* **Given task**
Give back every one of the rows below word for word, changing nothing.

* **Data to process**
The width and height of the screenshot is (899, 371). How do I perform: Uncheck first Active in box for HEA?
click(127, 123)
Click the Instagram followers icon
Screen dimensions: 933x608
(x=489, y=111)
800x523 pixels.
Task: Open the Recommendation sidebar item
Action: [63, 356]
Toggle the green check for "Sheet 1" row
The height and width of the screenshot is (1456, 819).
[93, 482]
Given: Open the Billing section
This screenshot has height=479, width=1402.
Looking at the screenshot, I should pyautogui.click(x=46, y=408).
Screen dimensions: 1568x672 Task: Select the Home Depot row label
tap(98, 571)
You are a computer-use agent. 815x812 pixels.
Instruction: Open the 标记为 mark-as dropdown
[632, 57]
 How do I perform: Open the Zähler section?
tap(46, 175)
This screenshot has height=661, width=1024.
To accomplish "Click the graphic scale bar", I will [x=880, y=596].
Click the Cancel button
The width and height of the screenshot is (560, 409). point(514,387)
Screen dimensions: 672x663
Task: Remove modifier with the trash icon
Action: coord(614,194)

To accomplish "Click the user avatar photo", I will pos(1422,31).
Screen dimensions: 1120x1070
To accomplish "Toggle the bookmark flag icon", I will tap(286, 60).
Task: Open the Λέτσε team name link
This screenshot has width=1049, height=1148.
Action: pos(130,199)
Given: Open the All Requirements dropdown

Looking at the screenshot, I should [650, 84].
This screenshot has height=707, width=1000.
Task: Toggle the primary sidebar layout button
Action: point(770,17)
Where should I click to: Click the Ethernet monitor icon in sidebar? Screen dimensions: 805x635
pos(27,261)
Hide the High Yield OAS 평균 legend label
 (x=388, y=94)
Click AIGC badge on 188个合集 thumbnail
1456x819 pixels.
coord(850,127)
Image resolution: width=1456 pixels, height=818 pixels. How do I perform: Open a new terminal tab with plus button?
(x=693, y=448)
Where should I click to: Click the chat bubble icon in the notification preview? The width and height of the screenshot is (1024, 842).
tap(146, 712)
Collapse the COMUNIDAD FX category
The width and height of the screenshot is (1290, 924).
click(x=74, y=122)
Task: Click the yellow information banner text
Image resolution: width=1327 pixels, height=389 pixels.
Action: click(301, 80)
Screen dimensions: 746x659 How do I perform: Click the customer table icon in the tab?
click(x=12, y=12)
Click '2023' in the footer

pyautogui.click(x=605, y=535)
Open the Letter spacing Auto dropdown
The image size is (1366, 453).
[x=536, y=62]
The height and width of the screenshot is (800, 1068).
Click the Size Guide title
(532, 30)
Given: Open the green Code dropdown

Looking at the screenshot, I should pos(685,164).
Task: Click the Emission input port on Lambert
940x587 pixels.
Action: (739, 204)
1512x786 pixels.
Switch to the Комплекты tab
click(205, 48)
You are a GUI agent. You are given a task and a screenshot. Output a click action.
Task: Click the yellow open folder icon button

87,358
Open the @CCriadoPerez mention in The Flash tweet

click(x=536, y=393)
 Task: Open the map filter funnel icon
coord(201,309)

* **Final result**
The width and height of the screenshot is (899, 371). How do I perform: Uncheck first Active in box for HEA?
click(127, 123)
Click the Instagram followers icon
Screen dimensions: 933x608
(x=489, y=111)
800x523 pixels.
Task: Open the Recommendation sidebar item
Action: [63, 356]
Toggle the green check for "Sheet 1" row
The height and width of the screenshot is (1456, 819).
[93, 482]
Given: Open the Billing section
This screenshot has height=479, width=1402.
Looking at the screenshot, I should pyautogui.click(x=46, y=408).
Screen dimensions: 1568x672 Task: Select the Home Depot row label
tap(98, 571)
You are a computer-use agent. 815x812 pixels.
Instruction: Open the 标记为 mark-as dropdown
[632, 57]
 How do I perform: Open the Zähler section?
tap(46, 175)
This screenshot has height=661, width=1024.
To accomplish "Click the graphic scale bar", I will [x=880, y=596].
Click the Cancel button
The width and height of the screenshot is (560, 409). point(514,387)
Screen dimensions: 672x663
Task: Remove modifier with the trash icon
Action: coord(614,194)

To accomplish "Click the user avatar photo", I will pos(1422,31).
Screen dimensions: 1120x1070
To accomplish "Toggle the bookmark flag icon", I will tap(286, 60).
Task: Open the Λέτσε team name link
This screenshot has width=1049, height=1148.
Action: pos(130,199)
Given: Open the All Requirements dropdown

Looking at the screenshot, I should [650, 84].
This screenshot has height=707, width=1000.
Task: Toggle the primary sidebar layout button
Action: point(770,17)
Where should I click to: Click the Ethernet monitor icon in sidebar? Screen dimensions: 805x635
pos(27,261)
Hide the High Yield OAS 평균 legend label
 (x=388, y=94)
Click AIGC badge on 188个合集 thumbnail
1456x819 pixels.
coord(850,127)
Image resolution: width=1456 pixels, height=818 pixels. How do I perform: Open a new terminal tab with plus button?
(x=693, y=448)
Where should I click to: Click the chat bubble icon in the notification preview? The width and height of the screenshot is (1024, 842).
tap(146, 712)
Collapse the COMUNIDAD FX category
The width and height of the screenshot is (1290, 924).
click(x=74, y=122)
Task: Click the yellow information banner text
Image resolution: width=1327 pixels, height=389 pixels.
Action: click(301, 80)
Screen dimensions: 746x659 How do I perform: Click the customer table icon in the tab?
click(x=12, y=12)
Click '2023' in the footer

pyautogui.click(x=605, y=535)
Open the Letter spacing Auto dropdown
The image size is (1366, 453).
[x=536, y=62]
The height and width of the screenshot is (800, 1068).
Click the Size Guide title
(532, 30)
Given: Open the green Code dropdown

Looking at the screenshot, I should pos(685,164).
Task: Click the Emission input port on Lambert
940x587 pixels.
Action: (739, 204)
1512x786 pixels.
Switch to the Комплекты tab
click(205, 48)
You are a GUI agent. You are given a task and a screenshot. Output a click action.
Task: Click the yellow open folder icon button

87,358
Open the @CCriadoPerez mention in The Flash tweet

click(x=536, y=393)
 Task: Open the map filter funnel icon
coord(201,309)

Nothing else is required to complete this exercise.